_FRAGMENTO ELEGIDO_
>>>

El extraño caso de Dr. Jeckill y Mr. Hyde.
O del cuerpo, la mente y el temor escolar en el libro ilustrado (ver nota al pie)
Por Mónica Weiss
Cuando llegué al mundo editorial hace algunos años, y proveniendo de la arquitectura, me llamó poderosamente la atención que en la producción y posterior promoción del libro infantil -casi siempre ilustrado- existiera una rarísima competecia entre sus dos creadores principales, el ilustrador y el escritor.
Competencia que parecía “ganada de antemano” por el escritor, y cuyo premio consistía en atribuirse la exclusiva autoría del libro.
Mi sorpresa se debía sobre todo a que en la arquitectura, lo que realmente vale es el edificio en sí, o el proyecto terminado en sí, y las palabras sirven o como apoyo técnico, o como “justificación” de la obra en las memorias descriptivas.
Obviamente, en el caso de los estudios de historia de la arquitectura, o en la crítica arquitectónica, la palabra asume un rol más importante, porque se trata de géneros literarios aplicados a una disciplina artística.
Pero incluso esos textos, se apoyan en las obras y en los proyectos en sí, y no en uno sólo de los múltiples lenguajes que conforman esa obra, y muchísimo menos sólo en las palabras de esa obra.
En cambio, en el sorprendente mundo del libro ilustrado argentino, parecía que lo más importante no era el libro en sí, en su totalidad, sino que un aspecto del mismo arrasaba con todo: el texto escrito.
Más que un libro ilustrado, se lo veía como un texto adornado.
* En mi opinión, un libro ilustrado podría definirse como el producto del contrapunto entre el relato visual y el relato escrito.
Pero no siempre se trata de relatos.

<<<

_DATOS SIN PROCESAR_
>>>

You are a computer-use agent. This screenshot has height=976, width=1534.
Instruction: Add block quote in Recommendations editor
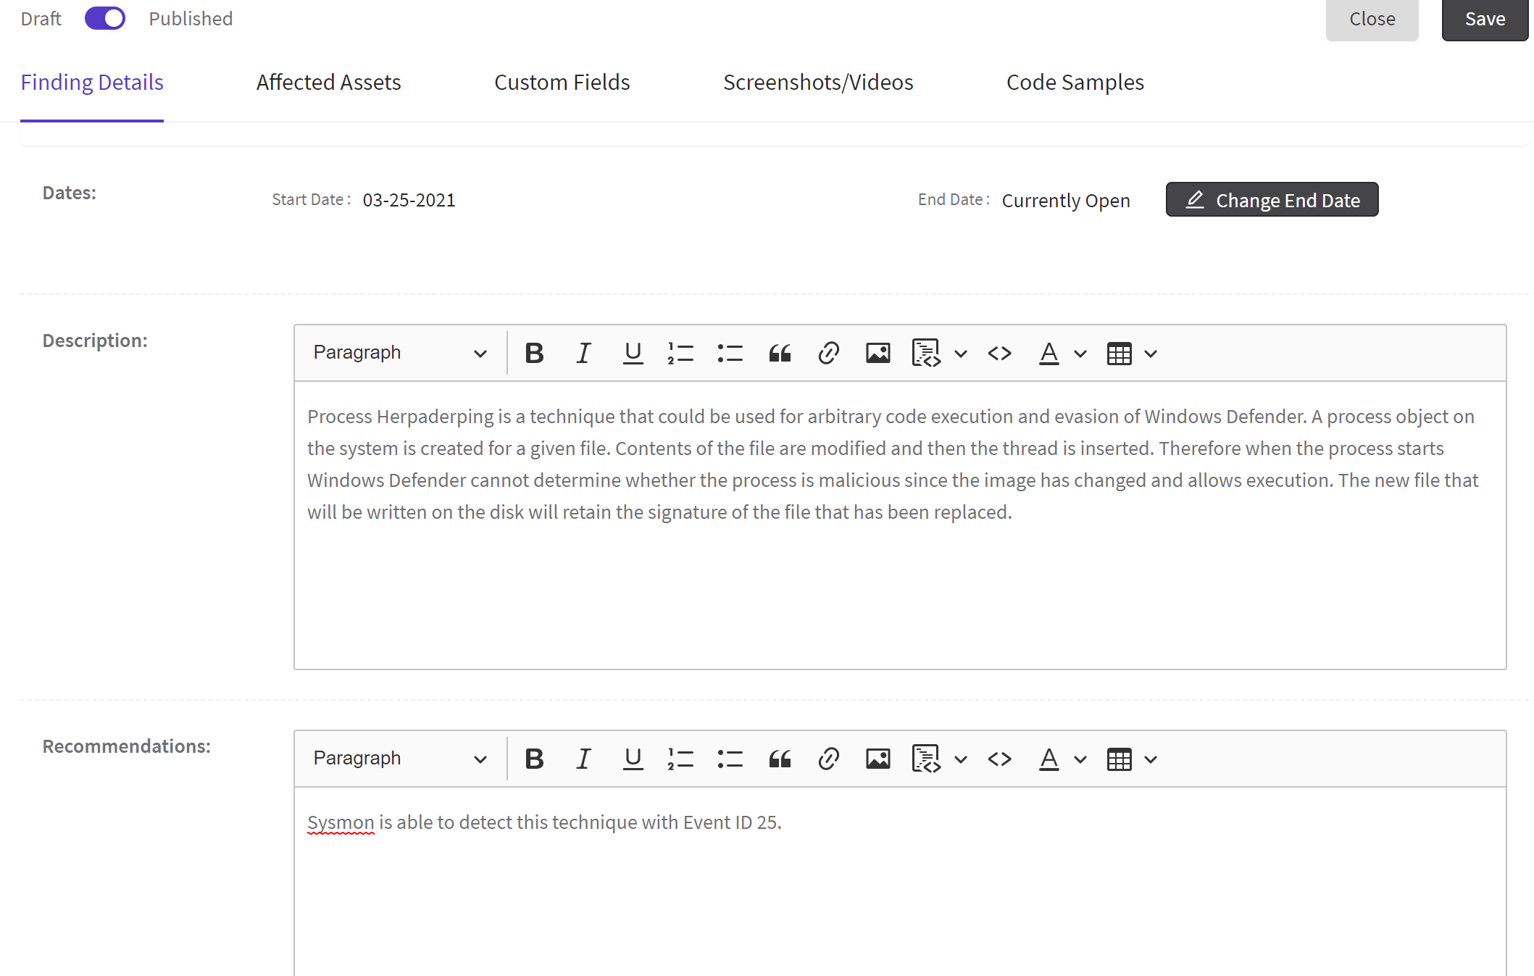pos(780,759)
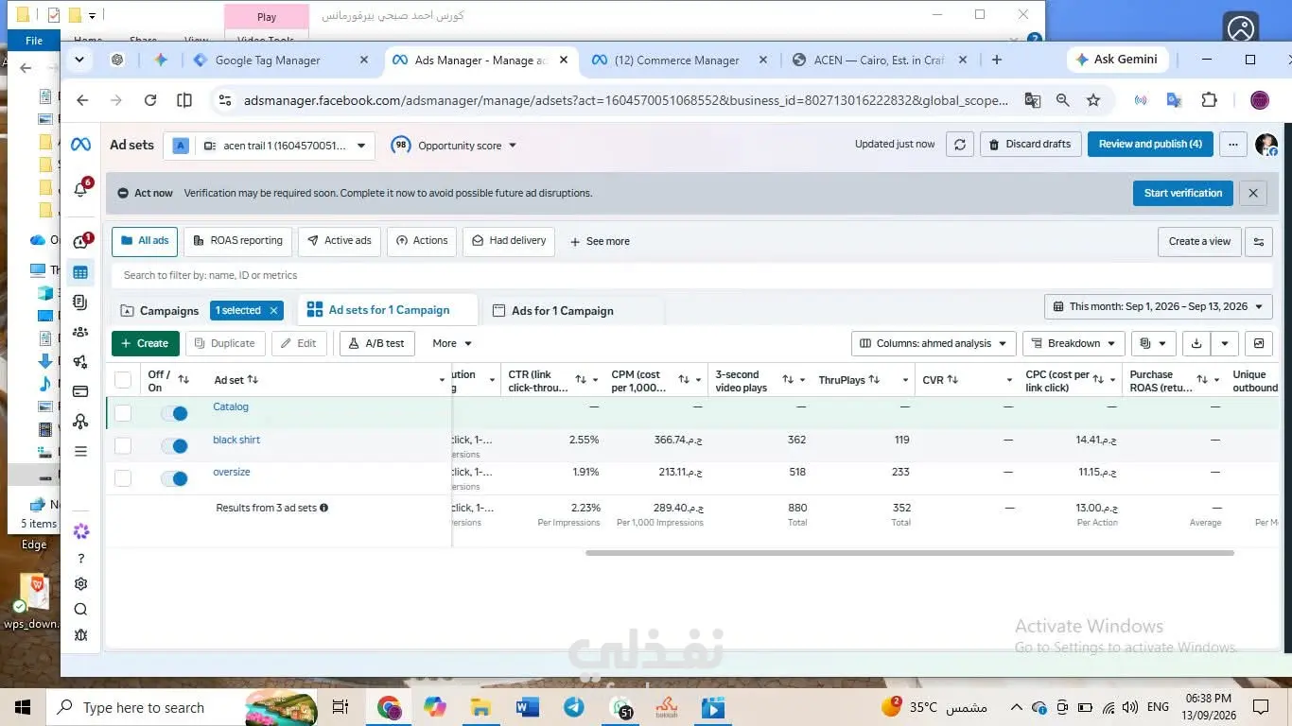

<<<

Reproduce completo el fragmento elegido sobre el libro ilustrado, sin cambiar nada.

_RESULTADO DE LA TAREA_
El extraño caso de Dr. Jeckill y Mr. Hyde.
O del cuerpo, la mente y el temor escolar en el libro ilustrado (ver nota al pie)
Por Mónica Weiss
Cuando llegué al mundo editorial hace algunos años, y proveniendo de la arquitectura, me llamó poderosamente la atención que en la producción y posterior promoción del libro infantil -casi siempre ilustrado- existiera una rarísima competecia entre sus dos creadores principales, el ilustrador y el escritor.
Competencia que parecía “ganada de antemano” por el escritor, y cuyo premio consistía en atribuirse la exclusiva autoría del libro.
Mi sorpresa se debía sobre todo a que en la arquitectura, lo que realmente vale es el edificio en sí, o el proyecto terminado en sí, y las palabras sirven o como apoyo técnico, o como “justificación” de la obra en las memorias descriptivas.
Obviamente, en el caso de los estudios de historia de la arquitectura, o en la crítica arquitectónica, la palabra asume un rol más importante, porque se trata de géneros literarios aplicados a una disciplina artística.
Pero incluso esos textos, se apoyan en las obras y en los proyectos en sí, y no en uno sólo de los múltiples lenguajes que conforman esa obra, y muchísimo menos sólo en las palabras de esa obra.
En cambio, en el sorprendente mundo del libro ilustrado argentino, parecía que lo más importante no era el libro en sí, en su totalidad, sino que un aspecto del mismo arrasaba con todo: el texto escrito.
Más que un libro ilustrado, se lo veía como un texto adornado.
* En mi opinión, un libro ilustrado podría definirse como el producto del contrapunto entre el relato visual y el relato escrito.
Pero no siempre se trata de relatos.